En tercer lugar tenemos el razonamiento o concatenación de varios juicios. Veíamos al hablar de la abstracción que ese tipo de conocimientos posibilita la conducta humana, y hablábamos de la instrumentalización como condición de posibilidad de la técnica. Una de las técnicas más definitorias de lo humano es el lenguaje. El lenguaje es la expresión de nuestro carácter humano. Se sirve de símbolos convencionales, inventados, que son las palabras. Una palabra, salvo que sea onomatopéyica, no tiene nada que ver con lo expresado. Pero lo expresa. La palabra es el nombre de la idea abstraída. Y su expresión se realiza en juicios y razonamientos. El lenguaje es la forma del pensamiento, e implica la inteligencia. Al hablar, al razonar, conocemos mejor la realidad: profundizamos en ella, buscamos los porqués. Descubrimos que la naturaleza no es un caos y que hay un orden. Que los seres vivos son seres orgánicos, compuestos, pero en los que cada parte cumple una función y que hay una unidad. Comprobamos que esa unidad no es obra de nuestro pensamiento. No se debe a que hayamos reunido sólo en nuestra mente lo que fuera de ella está disgregado. El equilibrio ecológico, por ejemplo, no es un invento humano, sino que está ahí y es gracias a nuestra inteligencia como nos damos cuenta. Y al darnos cuenta de su importancia y de su fragilidad, nos sentimos llamados a protegerlo y responsables de su cuidado. Un nuevo descubrimiento: la responsabilidad -para con la naturaleza o para con nuestros semejantes- es algo que nos surge porque tenemos inteligencia. ¿Lograríamos todo esto sólo con los sentidos?

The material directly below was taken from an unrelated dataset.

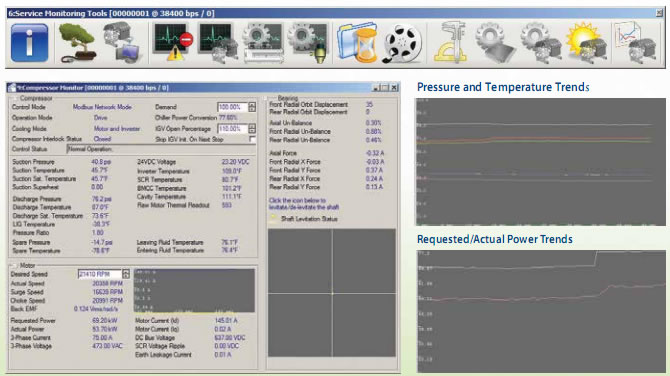This screenshot has width=670, height=376.
Task: Click the gear with valve toolbar icon
Action: pyautogui.click(x=308, y=43)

¿Piensan las computadoras?
Hablemos ahora de la inteligencia artificial (IA). Numerosas películas -incluida Matrix, que ya nos ha servido de ejemplo, o la misma AI, de Spielberg, I Robot y algunas más- se han atrevido con el planteamiento de ordenadores capaces de superar intelectualmente a los hombres. ¿Piensan los ordenadores? Lo cierto es que no. Y que por tanto, sólo metafóricamente decimos que poseen inteligencia artificial. Procesar información no es pensar. El ordenador combina símbolos, reducidos a su mayor simplicidad de unos y ceros, pero siguiendo las instrucciones de los ingenieros que las crean. Pueden incluso mostrar cierta autonomía, pero siempre y sólo si obedece -de nuevo- a instrucciones que se le han dado. El hombre es capaz de crear símbolos (lo decíamos al hablar del lenguaje); las máquinas, no. Veámoslo con un ejemplo de John Searle, publicado en 1980:
"Imaginemos una computadora que posee un programa integrado por el que entiende el idioma chino. Pero, lo entiende de verdad, como los auténticos chinos?
Imaginemos ahora que una persona es encerrada en un cubículo literalmente forrado por dentro de estanterías en las que se amontonan papeles con escritos en chino. Esta persona sólo habla inglés, pero recibe por debajo de la puerta del cubículo otros papeles. Éstos, aunque también están en chino, contienen además una serie de instrucciones en inglés en el que se le indica qué papel, de los que estaban dentro, debe devolver también por debajo de la puerta. Sin embargo, nuestro amigo no sabe ni que lo que le pasan en chino son preguntas, ni lo que devuelve, respuestas correctas a esas preguntas.
Si nadie dice nada, podríamos pensar desde fuera que el señor de dentro sabe chino. Pero lo cierto es que, por muchas veces que repita la operación y por muy rápido que llegue a hacerlo, jamás aprenderá una palabra de ese idioma.